Wherever we are this morning, whatever condition we’re in, wherever
we’re "coming from," as we say, wherever we may be going, --
however far away we may feel, however hard it may be to take the first
step, -- Come on home!
This is God’s house. We are as tenants here, just taking care while
the owner’s away. Jesus alone is our host. Jesus bids everyone, every
one, welcome!
The table is set with the bread of life. We call it the body of
Christ, broken for all, including for us. And with the cup of love. We
call it the blood of Christ, poured out for all, including for us. There
always is plenty of food here, so long as we learn to distribute it
fairly. There is plenty of room for us all. If not, we’ll make more.
(We did that last night! Since the new preacher came, we are growing
exponentially in "lack of talent!") There‘s a place saved in
each of what Proverbs calls our "good names," more precious to
us than any wealth or status could be.
Come on home. Where is "home" for us? A place for us? Where
we can belong unconditionally, no questions asked? Where we can fit in
because others fit us? Where, as the poet puts it, when we go there they
have to let us come in! Where we know we can find acceptance, reception,
forgiveness, and grace. Where we find that "prodigal parent"

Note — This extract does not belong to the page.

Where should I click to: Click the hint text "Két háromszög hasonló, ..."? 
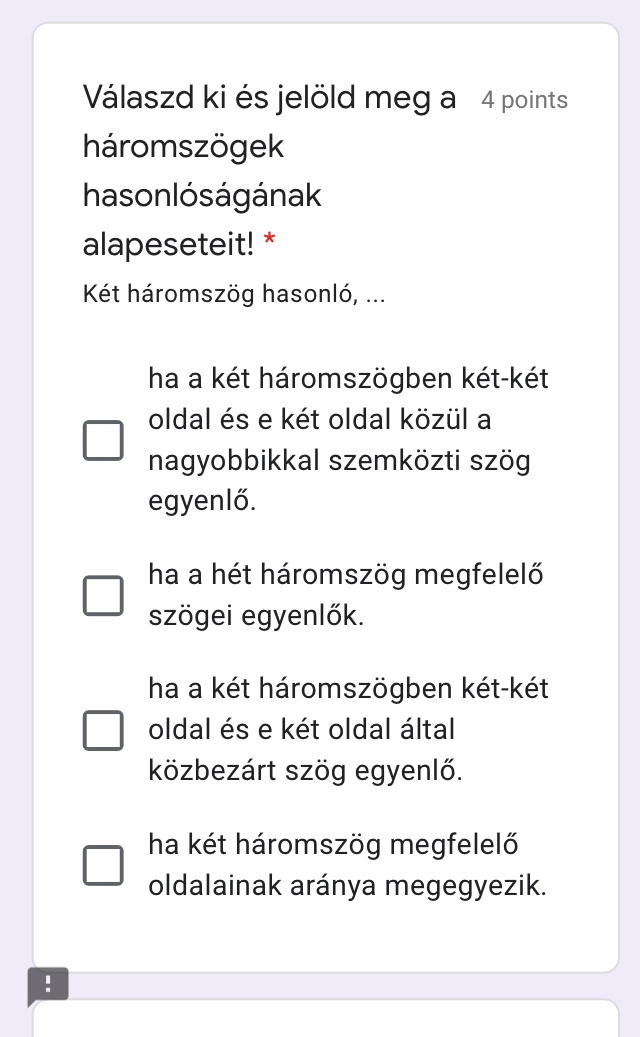click(x=235, y=294)
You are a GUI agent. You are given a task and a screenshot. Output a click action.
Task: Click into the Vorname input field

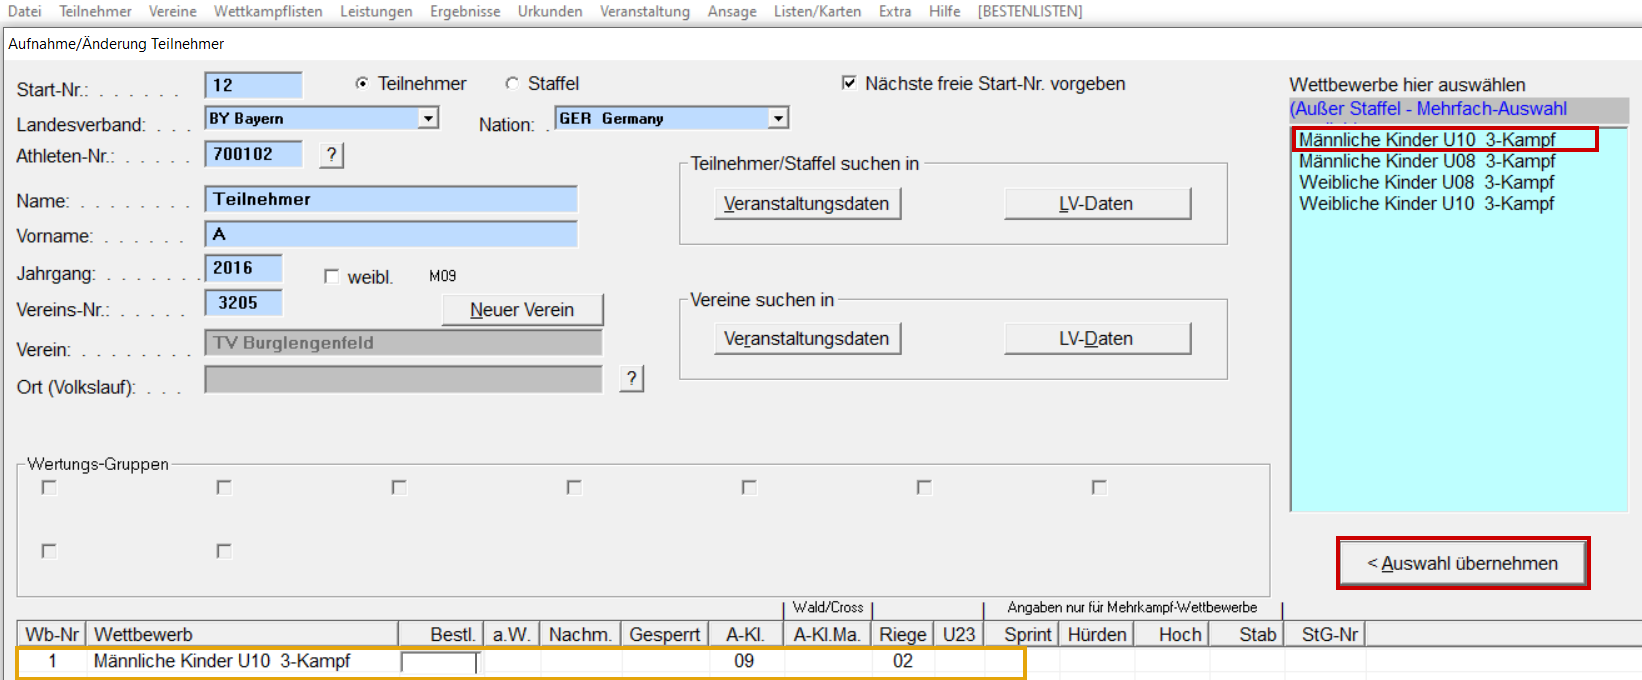pos(391,234)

whose very existence we reject by asking for our inheritance early. Then
we waste it all, and wander, and wallow so far from home. Yet that one
stays "home" for us, wasting their love on us, waiting and
watching for us everyday, looking and longing for us to come home again,
to show up as mere specks in the road, that they may run down to greet,
and embrace, and kiss, and restore us to full relationship, our parts in
the body again. Truly, we who were lost have been found. We who were as
dead live anew.
Come on home. We mean to greet and embrace one another this
Homecoming Day, this Homecoming Month, this month to celebrate and
discern our everyday lives and works, our everyday gifts and callings,
and to offer them back in and through the life and the work, the gifts
and the callings of this congregation. For as our Sunday School children
like to say so loudly and proudly of us all, "God don’t make no
junk!" God don’t make no junk. We know our God loves differences.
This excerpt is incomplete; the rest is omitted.